:: Exercise requirements ::
Copy every line of the records that includes the word "header".

:: Material for this exercise ::
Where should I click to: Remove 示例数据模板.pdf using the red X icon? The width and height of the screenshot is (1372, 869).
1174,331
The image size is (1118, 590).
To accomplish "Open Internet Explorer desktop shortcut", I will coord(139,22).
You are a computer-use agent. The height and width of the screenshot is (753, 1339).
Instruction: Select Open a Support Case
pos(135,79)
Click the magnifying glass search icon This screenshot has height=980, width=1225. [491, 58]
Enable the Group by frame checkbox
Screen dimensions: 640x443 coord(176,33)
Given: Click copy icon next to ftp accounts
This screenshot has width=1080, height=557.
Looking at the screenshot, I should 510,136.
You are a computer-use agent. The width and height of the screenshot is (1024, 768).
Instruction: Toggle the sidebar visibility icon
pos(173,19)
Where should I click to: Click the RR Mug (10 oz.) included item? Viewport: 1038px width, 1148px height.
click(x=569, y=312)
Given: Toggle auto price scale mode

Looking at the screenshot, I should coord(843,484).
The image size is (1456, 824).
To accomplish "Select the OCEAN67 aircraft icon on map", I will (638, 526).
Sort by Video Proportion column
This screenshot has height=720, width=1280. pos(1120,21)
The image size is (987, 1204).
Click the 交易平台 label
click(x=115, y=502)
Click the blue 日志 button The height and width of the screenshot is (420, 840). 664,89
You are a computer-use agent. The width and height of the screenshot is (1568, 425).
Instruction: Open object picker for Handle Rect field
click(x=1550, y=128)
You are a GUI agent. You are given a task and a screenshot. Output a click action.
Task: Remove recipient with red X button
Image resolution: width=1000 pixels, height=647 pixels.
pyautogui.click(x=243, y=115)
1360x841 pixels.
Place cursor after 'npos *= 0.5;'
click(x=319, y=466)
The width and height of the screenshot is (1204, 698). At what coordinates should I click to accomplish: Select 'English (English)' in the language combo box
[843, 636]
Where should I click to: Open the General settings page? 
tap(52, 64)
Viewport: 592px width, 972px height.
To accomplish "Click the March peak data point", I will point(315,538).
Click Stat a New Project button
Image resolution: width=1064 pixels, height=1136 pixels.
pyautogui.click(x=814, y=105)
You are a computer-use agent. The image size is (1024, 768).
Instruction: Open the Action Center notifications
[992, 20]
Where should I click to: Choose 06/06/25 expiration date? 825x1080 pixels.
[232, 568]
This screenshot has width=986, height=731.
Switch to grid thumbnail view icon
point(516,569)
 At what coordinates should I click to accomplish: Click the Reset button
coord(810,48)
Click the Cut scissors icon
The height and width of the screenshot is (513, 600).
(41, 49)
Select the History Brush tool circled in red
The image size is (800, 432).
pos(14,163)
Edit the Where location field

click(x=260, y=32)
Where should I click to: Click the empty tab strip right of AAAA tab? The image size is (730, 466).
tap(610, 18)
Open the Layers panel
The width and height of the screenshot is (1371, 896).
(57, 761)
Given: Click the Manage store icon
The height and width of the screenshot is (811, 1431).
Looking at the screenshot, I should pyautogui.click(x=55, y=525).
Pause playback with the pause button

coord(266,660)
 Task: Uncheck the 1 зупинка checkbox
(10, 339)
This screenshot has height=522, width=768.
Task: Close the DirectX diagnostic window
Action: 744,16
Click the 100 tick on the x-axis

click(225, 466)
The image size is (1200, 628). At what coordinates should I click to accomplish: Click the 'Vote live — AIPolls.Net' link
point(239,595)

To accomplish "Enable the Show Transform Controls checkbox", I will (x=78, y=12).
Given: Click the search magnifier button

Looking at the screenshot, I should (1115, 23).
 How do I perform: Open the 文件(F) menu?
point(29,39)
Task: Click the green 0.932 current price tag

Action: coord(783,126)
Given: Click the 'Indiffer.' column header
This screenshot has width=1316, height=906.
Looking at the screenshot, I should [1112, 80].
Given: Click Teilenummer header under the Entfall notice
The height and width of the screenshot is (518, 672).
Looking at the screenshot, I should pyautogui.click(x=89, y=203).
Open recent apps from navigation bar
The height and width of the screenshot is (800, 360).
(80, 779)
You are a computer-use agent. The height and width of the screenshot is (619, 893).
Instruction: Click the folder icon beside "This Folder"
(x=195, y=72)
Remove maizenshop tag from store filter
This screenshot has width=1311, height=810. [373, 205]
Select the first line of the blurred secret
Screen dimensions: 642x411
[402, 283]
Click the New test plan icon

:: Task response ::
Given: Click the 'Indiffer.' column header
Given: Click Teilenummer header under the Entfall notice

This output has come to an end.